Reproduce each entry exactly.

=== LISTED RECORDS ===

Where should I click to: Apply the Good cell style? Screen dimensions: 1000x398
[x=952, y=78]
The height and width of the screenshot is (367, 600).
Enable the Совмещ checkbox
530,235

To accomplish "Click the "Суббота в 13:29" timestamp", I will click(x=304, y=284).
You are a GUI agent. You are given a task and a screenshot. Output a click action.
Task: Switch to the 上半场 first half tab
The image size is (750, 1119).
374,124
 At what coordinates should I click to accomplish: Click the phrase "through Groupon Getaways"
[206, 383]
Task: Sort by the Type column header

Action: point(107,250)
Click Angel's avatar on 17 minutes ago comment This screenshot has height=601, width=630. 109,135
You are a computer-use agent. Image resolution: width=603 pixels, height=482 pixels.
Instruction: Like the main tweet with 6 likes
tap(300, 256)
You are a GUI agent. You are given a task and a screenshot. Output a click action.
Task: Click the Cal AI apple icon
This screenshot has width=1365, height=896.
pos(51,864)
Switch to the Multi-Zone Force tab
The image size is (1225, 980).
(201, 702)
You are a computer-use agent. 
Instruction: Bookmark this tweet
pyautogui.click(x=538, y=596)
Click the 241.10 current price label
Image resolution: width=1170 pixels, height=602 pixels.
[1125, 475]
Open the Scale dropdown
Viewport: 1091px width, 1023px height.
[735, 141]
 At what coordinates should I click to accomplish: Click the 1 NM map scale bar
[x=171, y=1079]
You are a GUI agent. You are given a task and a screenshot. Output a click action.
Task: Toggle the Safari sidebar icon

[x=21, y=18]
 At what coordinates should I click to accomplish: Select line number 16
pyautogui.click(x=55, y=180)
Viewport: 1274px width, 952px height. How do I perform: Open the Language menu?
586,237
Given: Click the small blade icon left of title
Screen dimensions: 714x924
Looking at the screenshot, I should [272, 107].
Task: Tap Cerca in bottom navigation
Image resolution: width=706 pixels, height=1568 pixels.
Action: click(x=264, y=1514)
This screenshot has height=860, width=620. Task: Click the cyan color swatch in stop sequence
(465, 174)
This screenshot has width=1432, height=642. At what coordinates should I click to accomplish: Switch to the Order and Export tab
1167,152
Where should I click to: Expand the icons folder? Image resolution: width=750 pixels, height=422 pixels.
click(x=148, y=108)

===

▶ _OUTPUT OF THE TASK_:
Where should I click to: Apply the Good cell style? Screen dimensions: 1000x398
[x=952, y=78]
The height and width of the screenshot is (367, 600).
Enable the Совмещ checkbox
530,235

To accomplish "Click the "Суббота в 13:29" timestamp", I will click(x=304, y=284).
You are a GUI agent. You are given a task and a screenshot. Output a click action.
Task: Switch to the 上半场 first half tab
The image size is (750, 1119).
374,124
 At what coordinates should I click to accomplish: Click the phrase "through Groupon Getaways"
[206, 383]
Task: Sort by the Type column header

Action: point(107,250)
Click Angel's avatar on 17 minutes ago comment This screenshot has height=601, width=630. 109,135
You are a computer-use agent. Image resolution: width=603 pixels, height=482 pixels.
Instruction: Like the main tweet with 6 likes
tap(300, 256)
You are a GUI agent. You are given a task and a screenshot. Output a click action.
Task: Click the Cal AI apple icon
This screenshot has width=1365, height=896.
pos(51,864)
Switch to the Multi-Zone Force tab
The image size is (1225, 980).
(201, 702)
You are a computer-use agent. 
Instruction: Bookmark this tweet
pyautogui.click(x=538, y=596)
Click the 241.10 current price label
Image resolution: width=1170 pixels, height=602 pixels.
[1125, 475]
Open the Scale dropdown
Viewport: 1091px width, 1023px height.
[735, 141]
 At what coordinates should I click to accomplish: Click the 1 NM map scale bar
[x=171, y=1079]
You are a GUI agent. You are given a task and a screenshot. Output a click action.
Task: Toggle the Safari sidebar icon

[x=21, y=18]
 At what coordinates should I click to accomplish: Select line number 16
pyautogui.click(x=55, y=180)
Viewport: 1274px width, 952px height. How do I perform: Open the Language menu?
586,237
Given: Click the small blade icon left of title
Screen dimensions: 714x924
Looking at the screenshot, I should [272, 107].
Task: Tap Cerca in bottom navigation
Image resolution: width=706 pixels, height=1568 pixels.
Action: click(x=264, y=1514)
This screenshot has height=860, width=620. Task: Click the cyan color swatch in stop sequence
(465, 174)
This screenshot has width=1432, height=642. At what coordinates should I click to accomplish: Switch to the Order and Export tab
1167,152
Where should I click to: Expand the icons folder? Image resolution: width=750 pixels, height=422 pixels.
click(x=148, y=108)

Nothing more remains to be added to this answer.